Image by Ewan McIntosh via Flickr

“But is ‘it’s blocked, I can’t access it”.

But the ‘firewall’ supposed to keep them ‘safe’ does not work. They go home to read and watch it, or use their phones? Are we then to install mobile phone ‘jammers’? We have not created a ‘firewall’, but a brick wall – we are Blocking Learning. We might be ‘covering’ it over with policy, rendering it with policical ‘motherhood’ messages, but behind the rhetoric is a solid wall, that believes ‘the internet’ is somthing that can be controlled and monitored, and that a few people (Senetor Conroy, the czar of communication in Australia –  #nocleanfeed) should dictate our social connections, contracts and learning.

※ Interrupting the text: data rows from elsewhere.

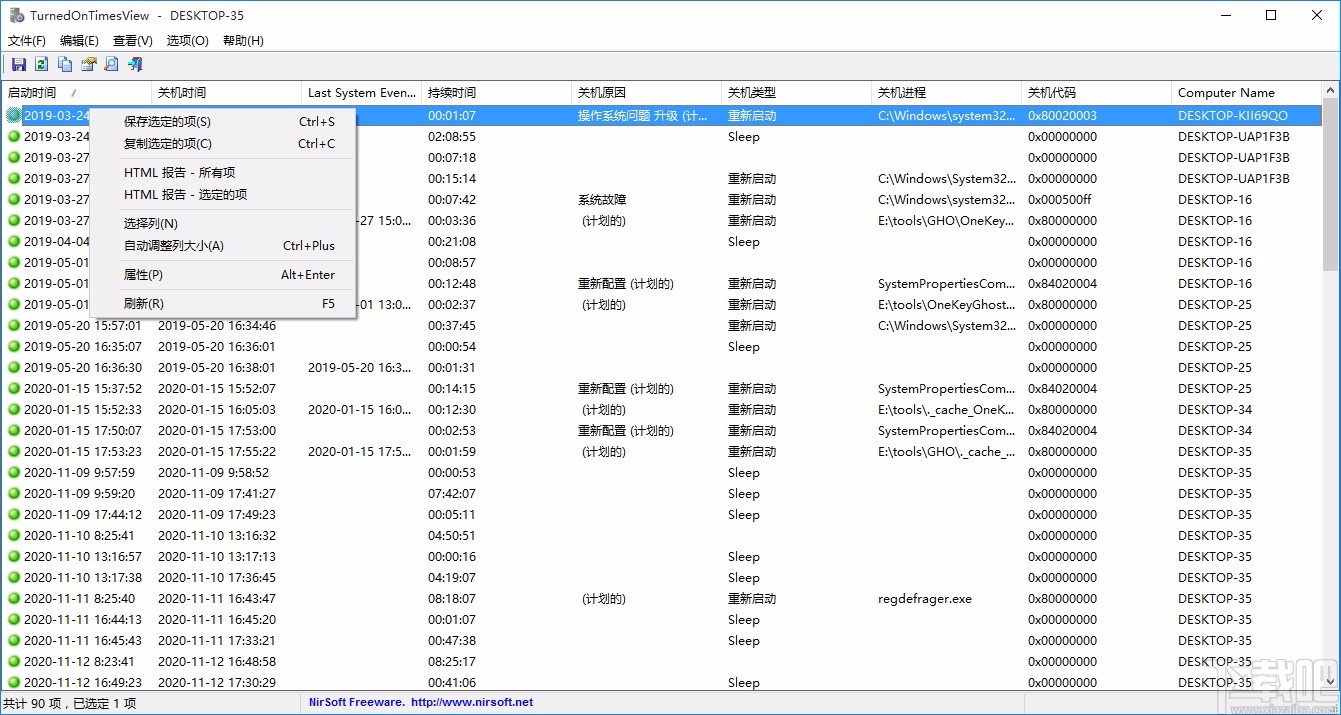Click the green status dot beside 2019-05-20 15:57:01
This screenshot has height=715, width=1341.
coord(12,325)
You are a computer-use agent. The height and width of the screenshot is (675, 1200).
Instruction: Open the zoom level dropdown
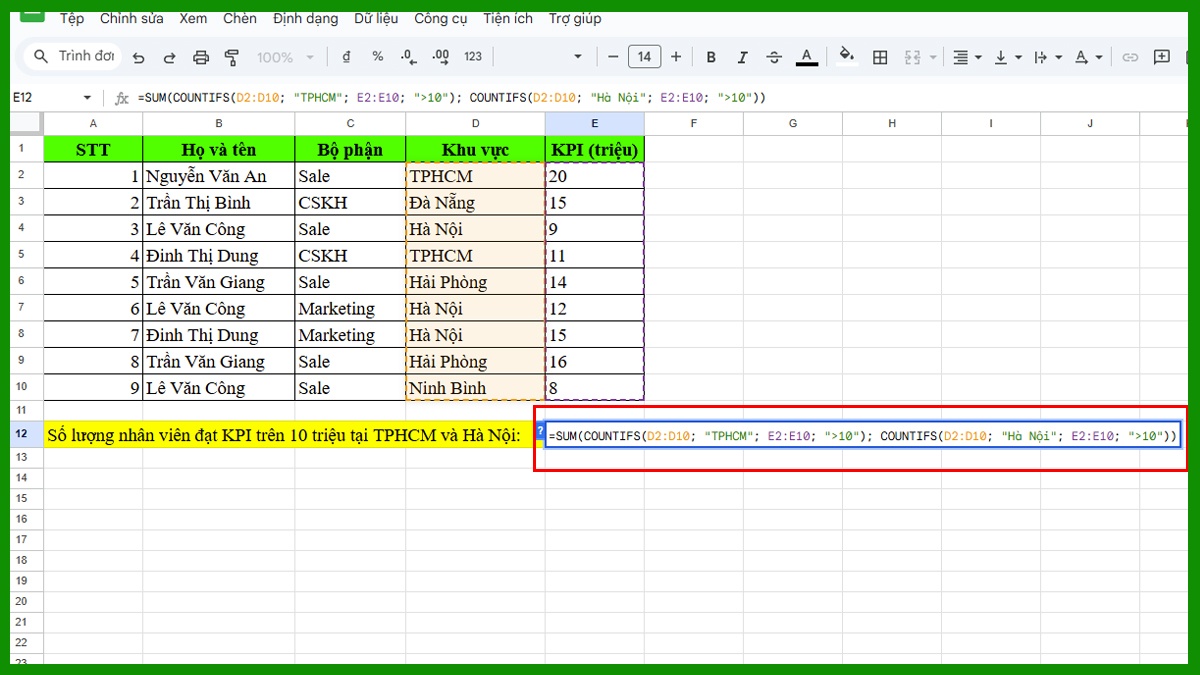pyautogui.click(x=285, y=57)
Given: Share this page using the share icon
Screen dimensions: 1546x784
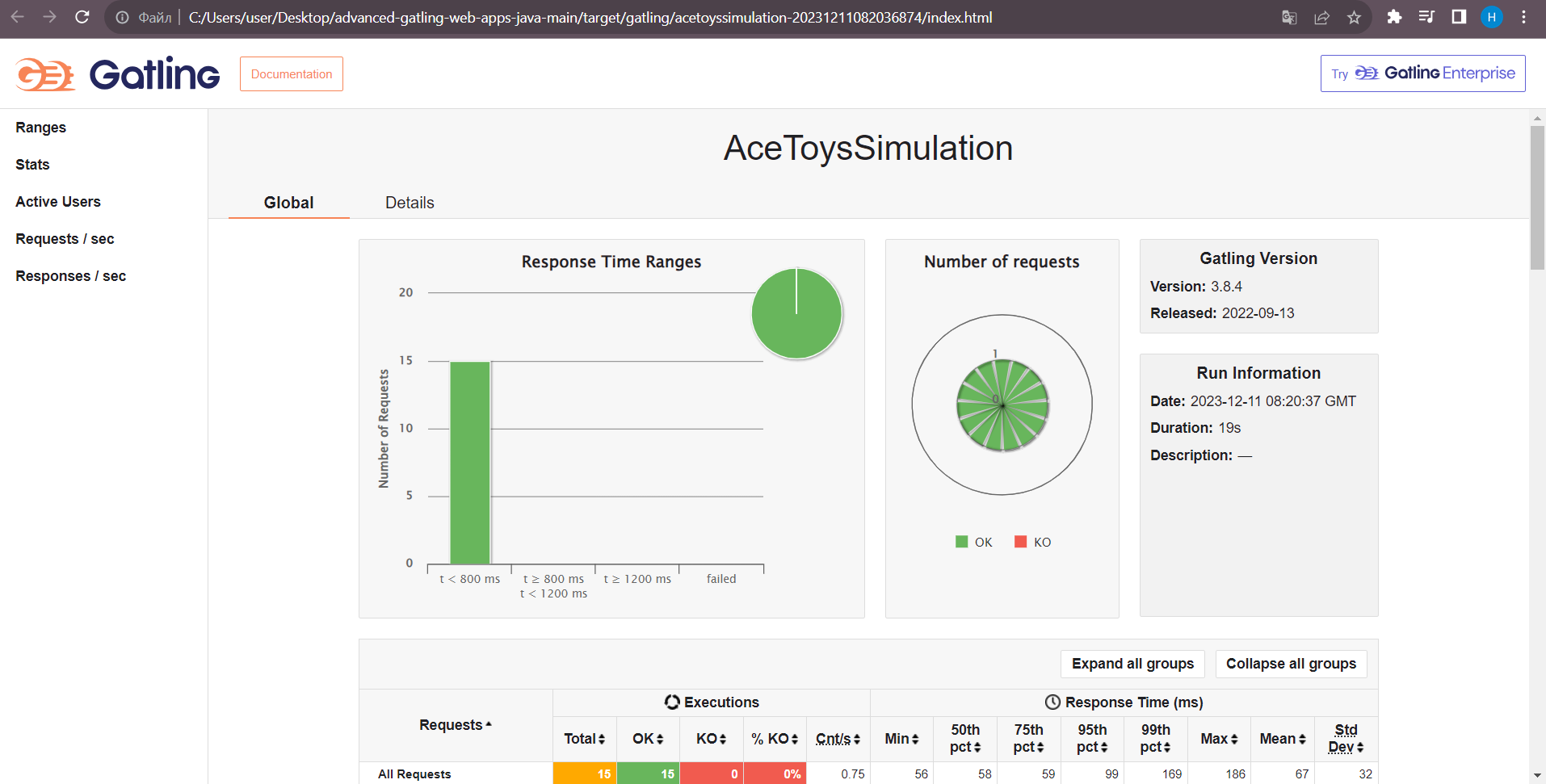Looking at the screenshot, I should 1322,17.
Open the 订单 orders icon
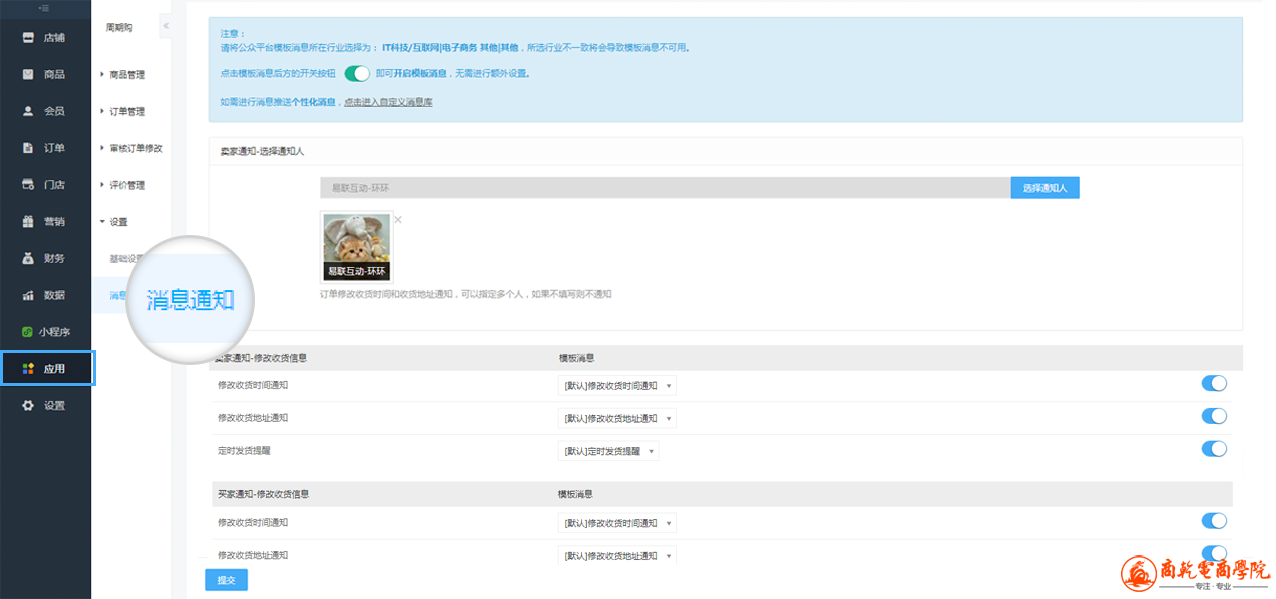Image resolution: width=1276 pixels, height=599 pixels. (x=28, y=148)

My wife tried to access the EPA this week with her year 1 class. Can someone please explain the criteria used for to evaluate the Envronmental Protection Agencies not condusive to learning if the teacher thinks they are? In fact all the science sites on environment they searched for in Google were blocked. This, despite taking part in an online, DET promoted, ‘science competition’.

IMBEE – a social community in which students can only talk to and friend other members of their group (their class) and all chat is moderated – as banned from use – and so were the fabulous parent and student resources, which included cyber safety. “imbee is a parent approved, teacher endorsed social networking site appropriate for kids and ‘tweens.” Posters and booklets specifically designed to address safety – banned. What is better IMBEE or Habbo Hotel or Club Penguin – both of which have MILLIONS of unmoderated residents.

Learning impairment

Teachers can’t ‘plan’ serious ICT activities, and be sure they will work. Many primary school teachers have little to no ‘relief’ time to plan at school, so have to use their own ‘free’ time. There is absolutely no doubt that the DET is out of control, has too many political masters (who DET say are to blame), and lack of clarity or effective policy that can be aligned and aligned in the classroom. The is for example no DET portal ‘request’ for access – even for an hour to a site. What is the point of putting infratructure, wifi and laptops into schools – if what they connect to cannot effectively allow communication flow ?

A connection to a brick wall, not a firewall.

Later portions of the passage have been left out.